Picudos y compulsivos


La Telaraña en El Mundo.
 
 Del noble arte del autorretrato (que era introspección y búsqueda más allá de la máscara diaria) a la compulsión del «selfie», esa foto que uno se hace a sí mismo con el efecto colateral de la cara picuda que se nos queda cuando el fogonazo de la luz, la longitud del brazo y el temple del objetivo no dan abasto y la composición se reduce a un mal gesto y a un guiño, acaso tullido, pero revelador: nos fotografiamos para vernos tal y como nos ven los demás. El resultado no puede ser más horrible ni descorazonador. Pero pelillos a la mar.
 No tuve, la otra noche, la paciencia y el humor necesarios para soportar la ceremonia de los Premios Oscar, aunque este año sí que había algunas buenas películas. Se ve que la crisis espabila a todos y a los publicistas, mucho más. La fotografía que resume la gala es la de Ellen DeGeneres, con Meryl Streep, Brad Pitt, Angelina Jolie o Julia Roberts, entre otros, delante de la cámara de su flamante móvil. Enseguida, la imagen estaba en Twitter y, al rato, ya era la más “retuiteada” de la historia. Así se escribe, ahora, la ficción por entregas de la fama o el terror: vertiginosamente.

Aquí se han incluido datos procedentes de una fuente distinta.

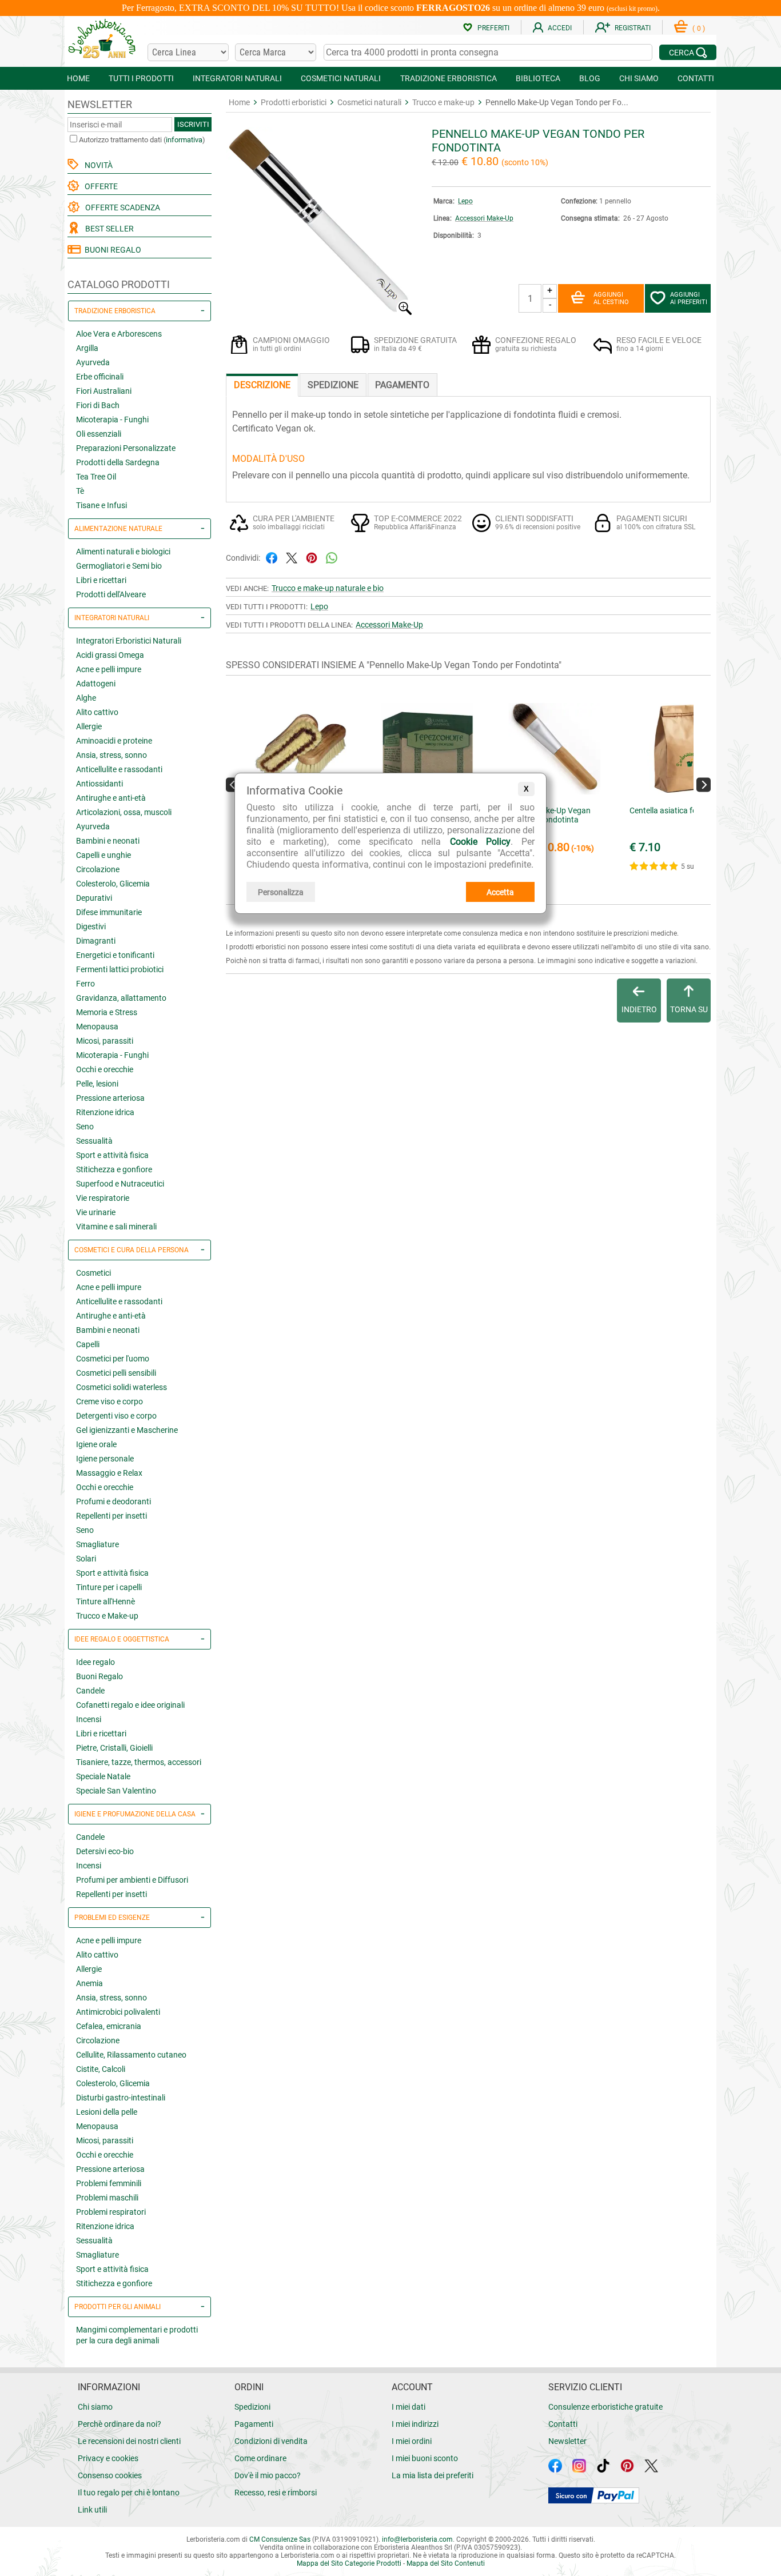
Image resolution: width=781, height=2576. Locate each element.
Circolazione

 Me da, pues, que el uso indiscriminado y masivo de la palabra y la imagen en las redes sociales no hace sino rebajar de realidad la realidad, diluir el discurso de las cosas y alejarnos del sueño idílico de una república universal de las letras y las artes. Pero no sé si lamentarlo o si poner cara de resignación, mientras disparo una foto tras otra por ver si alguna, al fin, me hace justicia. Qué va.